The welfare of the community, however, cannot be limited by a standard based upon the possible misconceptions of persons with perverted tastes. It may not be inept to recall the passage from Mill on Liberty, in the course of which, while discussing freedom of speech, he cites the case of Socrates, who was convicted of “ immorality ” as a corrupter of youth.” The pictures suggest nothing erotic or obscene; neither the subject of birth control nor the course of its advocates or opponents is presented in “ high colors ” nor with undue exaggeration, but rather in a measured and dispassionate tone. I think that a valuable analogy *273and guide as to the law applicable to this case is to be found in the many decisions which deal with the extent of the police power of the state; such for example, as Lochner v. New York, 198 U. S. 45, revg. People v. Lochner, 177 N. Y. 145, and also Matter of Jacobs, 98 N. Y. 98,114. In the prevailing opinion in the Lochner case, in the Federal Supreme Court, at page 56, occurs the significant phrase: “ It must, of course, be conceded that there is a limit to the valid exercise of the police power by the State. * * * Otherwise * * * The claim of the police power would be a mere pretext — become another and delusive name for the supreme sovereignty of the State to be exercised free "from constitutional restraint.” And the question is thus there posed: “ Is this a fair, reasonable and appropriate exercise of the police power of the State, or is it an unreasonable, unnecessary and arbitrary interference with the right of the individual to his personal liberty? * * * ” From this standpoint, it seems to me that there is nothing in the exhibition proposed to be given which warrants or calls for the exercise for any censure or censorship on the part of the commissioner, and that the performance is beyond his power to interdict. Viewed from another angle, however, my conclusion appears to be strongly fortified. It is needless to speak of the importance of freedom of speech in a republic like ours.
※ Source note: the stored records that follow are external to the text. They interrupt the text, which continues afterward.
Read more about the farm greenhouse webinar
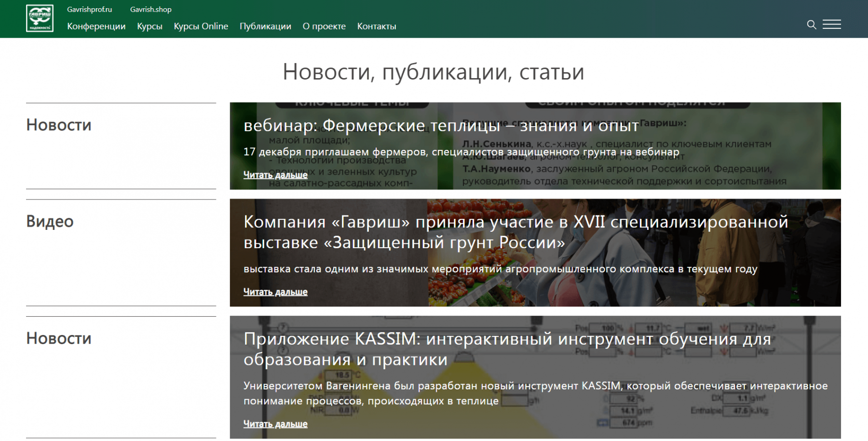 pos(275,175)
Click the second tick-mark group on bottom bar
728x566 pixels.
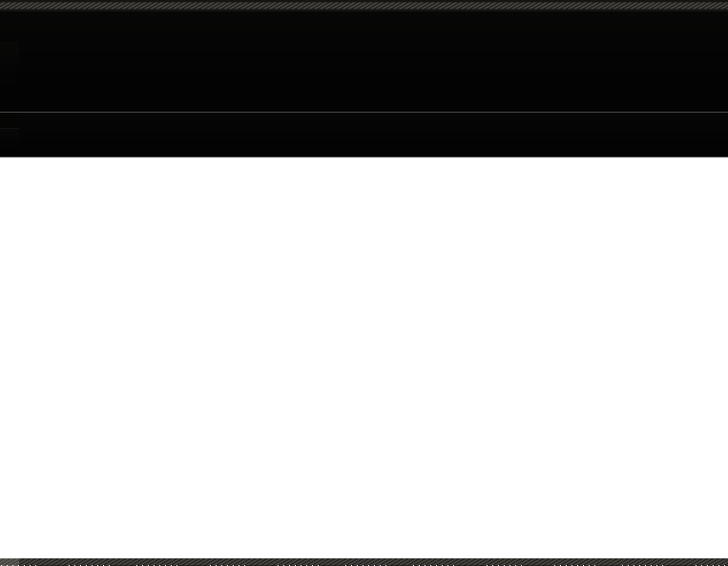point(89,565)

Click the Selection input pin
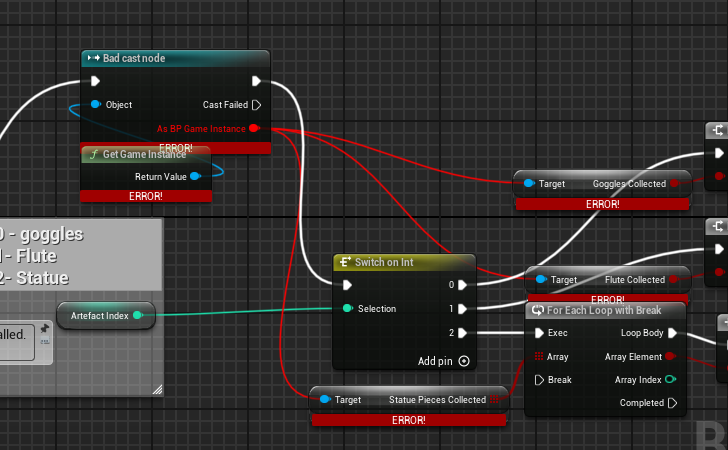(x=347, y=308)
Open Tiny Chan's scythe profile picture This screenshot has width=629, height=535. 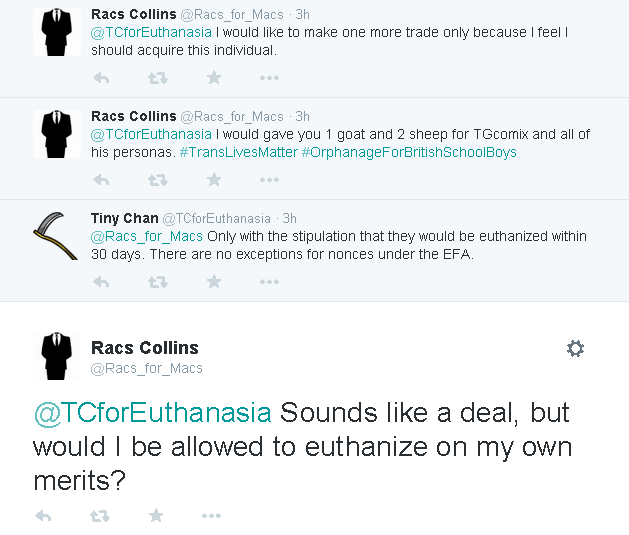[x=57, y=236]
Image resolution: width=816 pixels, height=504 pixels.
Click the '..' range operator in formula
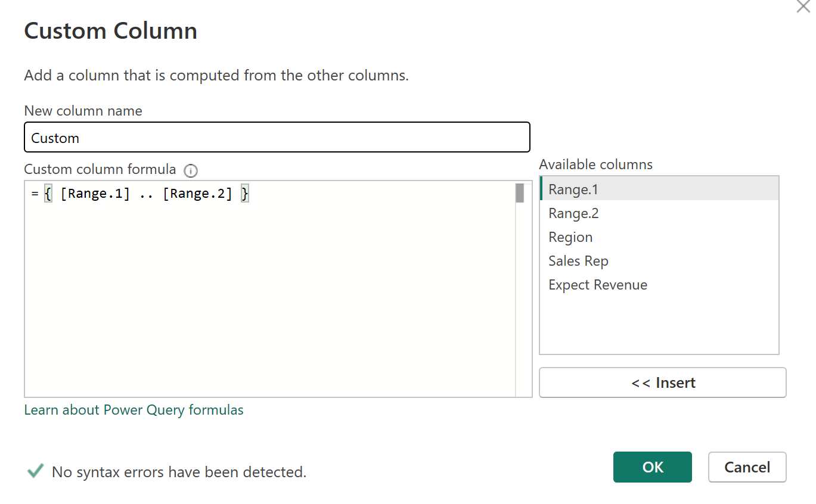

The value of that institution in a democratic government has been accentuated by the result of our political experiment in which public opinion has become perhaps the dominant factor. So keen an observer as Lord Bryce has devoted an entire part of his classic, “ The American Commonwealth,” to a consideration of the value and influence of public opinion in our government. In discussing two dangers to which a government thus influenced may be exposed, he says: Om *274— the smaller one — yet sometimes troublesome, is the difficulty of ascertaining the will of the majority. * * * The other danger is that minorities may not sufficiently assert themselves. Where a majority has erred, the only remedy against the prolongation or repetition of its error is in the continued protests and agitation of the minority, an agitation which ought to be peaceably conducted, carried on by voice and pen, but which must be vehement enough to rouse the people and deliver them from the consequences of their blunders.” Under the same head, again, he cites the strength of popular government (after comparing it to a pyramid — the very emblem of stability), and adds: “ It has no need to fear discussion and! agitation.” Assured freedom of speech insures resort to discussion as to the sole necessary means to reform. The solvency of American institutions is based largely upon the flexibility of the popular life and of the institutions under which it exists. The abiding conviction on the part of every citizen that he may freely express his opinion and advocate any peaceable means of reform is in itself the greatest preventive of the use of force or of temptation to violent and subversive change. Indeed, it is probably the decisive factor in reconciling us (as Lord Bryce intimates) to willing submission to the iron discipline of war, and to according to our administrative officers in times of crisis an almost absolute power. We know that when the need has passed the people may safely and freely demand the recall of that power to its proper source. De Tocqueville, in his Democracy in America ” (Pt. III, chap. 21), says: “Although the Americans continually modify or abrogate some of their laws, they are far from evidencing revolutionary passions.” This observation is accurate, but not complete.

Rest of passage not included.